Impact of interventions and the incidence of Ebola virus disease in Liberia

Many HIFA members have emphasised the importance of community engagement, communication and healthcare information to contain epidemics such as Ebola. This paper in Health Policy and Planning confirms these observations. ‘Much of the decline in the epidemic curve was driven by critical behaviour changes within local communities, rather than by international efforts that came after the epidemic had turned.’

CITATION: Impact of interventions and the incidence of ebola virus disease in Liberia — implications for future epidemics
Thomas D Kirsch, Heidi Moseson, Moses Massaquoi, Tolbert G Nyenswah, Rachel Goodermote, Isabel Rodriguez-Barraquer, Justin Lessler, Derek Cumings, and David H Peters

Corresponding author:


To better understand the impact of national and global efforts to contain the Ebola virus disease epidemic of 2014–15 in Liberia, we provide a detailed timeline of the major interventions and relate them to the epidemic curve.

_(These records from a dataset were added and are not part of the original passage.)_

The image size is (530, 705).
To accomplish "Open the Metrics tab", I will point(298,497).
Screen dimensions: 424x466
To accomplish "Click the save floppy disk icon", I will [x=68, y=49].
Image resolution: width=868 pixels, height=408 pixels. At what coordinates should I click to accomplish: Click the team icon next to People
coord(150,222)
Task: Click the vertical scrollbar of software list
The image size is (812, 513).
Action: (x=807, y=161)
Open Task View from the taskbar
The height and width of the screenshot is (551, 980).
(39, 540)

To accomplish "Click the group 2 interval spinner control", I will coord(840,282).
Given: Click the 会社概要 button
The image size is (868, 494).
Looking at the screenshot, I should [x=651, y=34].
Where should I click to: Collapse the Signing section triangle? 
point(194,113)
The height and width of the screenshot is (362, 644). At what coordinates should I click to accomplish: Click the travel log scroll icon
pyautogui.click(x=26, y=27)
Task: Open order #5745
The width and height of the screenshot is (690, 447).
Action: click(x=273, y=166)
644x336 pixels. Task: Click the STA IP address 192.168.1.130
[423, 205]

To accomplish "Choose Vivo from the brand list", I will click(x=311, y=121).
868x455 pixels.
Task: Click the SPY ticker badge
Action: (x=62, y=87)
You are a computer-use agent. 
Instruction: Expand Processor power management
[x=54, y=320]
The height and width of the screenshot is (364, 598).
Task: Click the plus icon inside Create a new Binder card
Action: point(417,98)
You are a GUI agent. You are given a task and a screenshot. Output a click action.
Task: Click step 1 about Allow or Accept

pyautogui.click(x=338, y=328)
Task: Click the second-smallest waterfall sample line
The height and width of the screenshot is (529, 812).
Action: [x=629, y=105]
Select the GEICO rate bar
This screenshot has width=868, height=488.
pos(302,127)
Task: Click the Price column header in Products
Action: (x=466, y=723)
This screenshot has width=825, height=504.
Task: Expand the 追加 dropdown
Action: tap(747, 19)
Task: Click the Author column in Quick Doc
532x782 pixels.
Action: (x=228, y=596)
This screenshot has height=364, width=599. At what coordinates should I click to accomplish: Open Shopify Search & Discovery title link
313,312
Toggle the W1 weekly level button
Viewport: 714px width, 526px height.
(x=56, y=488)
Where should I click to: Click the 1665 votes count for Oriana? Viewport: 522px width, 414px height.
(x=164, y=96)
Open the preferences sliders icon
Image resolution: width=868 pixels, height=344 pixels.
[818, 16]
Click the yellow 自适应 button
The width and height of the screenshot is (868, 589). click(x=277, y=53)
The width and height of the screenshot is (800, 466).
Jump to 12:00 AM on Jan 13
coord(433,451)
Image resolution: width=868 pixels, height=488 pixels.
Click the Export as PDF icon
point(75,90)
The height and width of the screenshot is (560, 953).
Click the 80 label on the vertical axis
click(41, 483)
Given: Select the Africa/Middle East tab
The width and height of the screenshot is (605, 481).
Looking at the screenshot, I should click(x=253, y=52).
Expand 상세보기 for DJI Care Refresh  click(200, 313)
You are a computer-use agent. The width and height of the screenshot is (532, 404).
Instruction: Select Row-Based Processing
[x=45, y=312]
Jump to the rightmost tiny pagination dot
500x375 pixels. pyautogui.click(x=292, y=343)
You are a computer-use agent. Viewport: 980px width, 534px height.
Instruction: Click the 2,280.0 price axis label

In addition to personal experience in the response, we systematically reviewed situation reports from the Liberian government, UN, CDC, WHO, UNICEF, IFRC, USAID, and local and international news reports to create the timeline. We extracted data on the timing and nature of activities and compared them to the timeline of the epidemic curve using the reproduction number—the estimate of the average number of new cases caused by a single case.

Interventions were organized around five major strategies, with the majority of resources directed to the creation of treatment beds. We conclude that no single intervention stopped the epidemic; rather, the interventions likely had reinforcing effects, and some were less likely than others to have made a major impact. We find that the epidemic’s turning coincided with a reorganization of the response in August–September 2014, the emergence of community leadership in control efforts, and changing beliefs and practices in the population. Ebola Treatment Units were important for Ebola treatment, but the vast majority of these treatment centre beds became available after the epidemic curve began declining. Similarly, the United Nations Mission for Ebola Emergency Response was launched after the epidemic curve had already turned.

These findings have significant policy implications for future epidemics and suggest that much of the decline in the epidemic curve was driven by critical behaviour changes within local communities, rather than by international efforts that came after the epidemic had turned. Future global interventions in epidemic response should focus on building community capabilities, strengthening local ownership, and dramatically reducing delays in the response.

– The epidemic curve began decreasing before most global efforts were in place, limiting their impact on stopping the epidemic’s spread.
– Future global interventions should focus on strengthening local leadership, individual and community behaviour change, along with better body management and burial.
– Early models of the Ebola outbreak in Liberia and the resulting global strategies highlighted less important interventions, notably the rapid building of ETUs, and proved inaccurate.